Filed under: Sea Level Rise

The debate over future sea level rise from melting ice in a changing climate has raged for years. It is widely believed that the expression of climate change is amplified across the polar regions of Earth, and there exists some supportive evidence in historical climate records. However, much of the worry about rapid polar climate change stems from model predictions of inordinate warming in the high latitudes during the 21st century. The chain of events, then, is warming, glacial melt, and sea level rise, which is a logical sequence that makes doomsday scenarios of sea level rise easy to sell. The dogged pounding of this drum by the global warming crusaders is enough to raise suspicion that they are actively purchasing all of the high-elevation real estate on the face of the Earth!

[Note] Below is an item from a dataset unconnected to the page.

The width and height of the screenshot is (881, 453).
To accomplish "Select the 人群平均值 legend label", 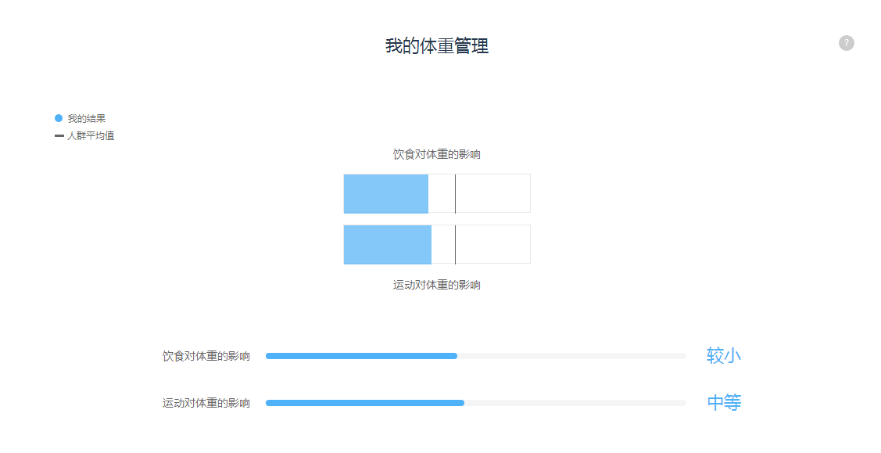I will coord(91,136).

During recent decades - a period during which alarmists claim that Earth’s lower atmosphere warmed more than at any point during the past two millennia - trends in Antarctic temperature are rather ambiguous. Several research efforts have documented rapid warming over the Antarctic Peninsula, while others have shown a cooling trend over the eastern coastline of the continent over the last few decades of the 20th century. In the interior of Antarctica, a significant increase in the surface mass balance has recently occurred despite no significant increase in precipitation. Linking future global sea level rise to Antarctic melt has been hard work, and a recent piece of research has thrown more straws on the back of the crusaders’ Antarctic camel.

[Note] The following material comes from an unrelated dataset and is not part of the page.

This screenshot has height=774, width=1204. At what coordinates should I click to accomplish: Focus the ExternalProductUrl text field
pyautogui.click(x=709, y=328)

The recent research article, “Simulated Antarctic Precipitation and Surface Mass Balance at the End of the Twentieth and Twenty-First Centuries,” contains conclusions that further contradict the once-popular theory of eroding Antarctic ice mass and associated global sea level rise. The research, conducted by Gerhard Krinner of the Laboratoire de Glaciologie et de Géophysique de l’Environnement of Domaine University, St Martin d’Hères, France, and colleagues, and published in the February 2007 issue of Climate Dynamics, employed an atmospheric general circulation model with high resolution over Antarctica to simulate the continent’s climate over the last two decades of the 20th and 21st centuries. The model used by the researchers, enhanced specifically for simulating polar climates, generates precipitation and the energy fluxes necessary to simulate snow or ice melt. After one year of spin-up, the model simulated the Antarctic climate and surface mass balance for the 1981-2000 and 2081-2100 periods. The model’s Antarctic polar amplification of temperature is 16%, meaning that the air temperature change over Antarctica is 0.16 times greater than the global temperature change. Impressive, huh? This places it close to the average of the models within the 4th Assessment Report of the Intergovernmental Panel on Climate Change (IPCC). The simulated surface mass balance accumulation generated by the model during the period 1981-2000 was well within observed estimates. The two mass balance components of precipitation and melt were in very good agreement with estimates and satellite observations, and the researchers concluded that ±20% of the true value of the surface mass balance was represented by the general circulation model.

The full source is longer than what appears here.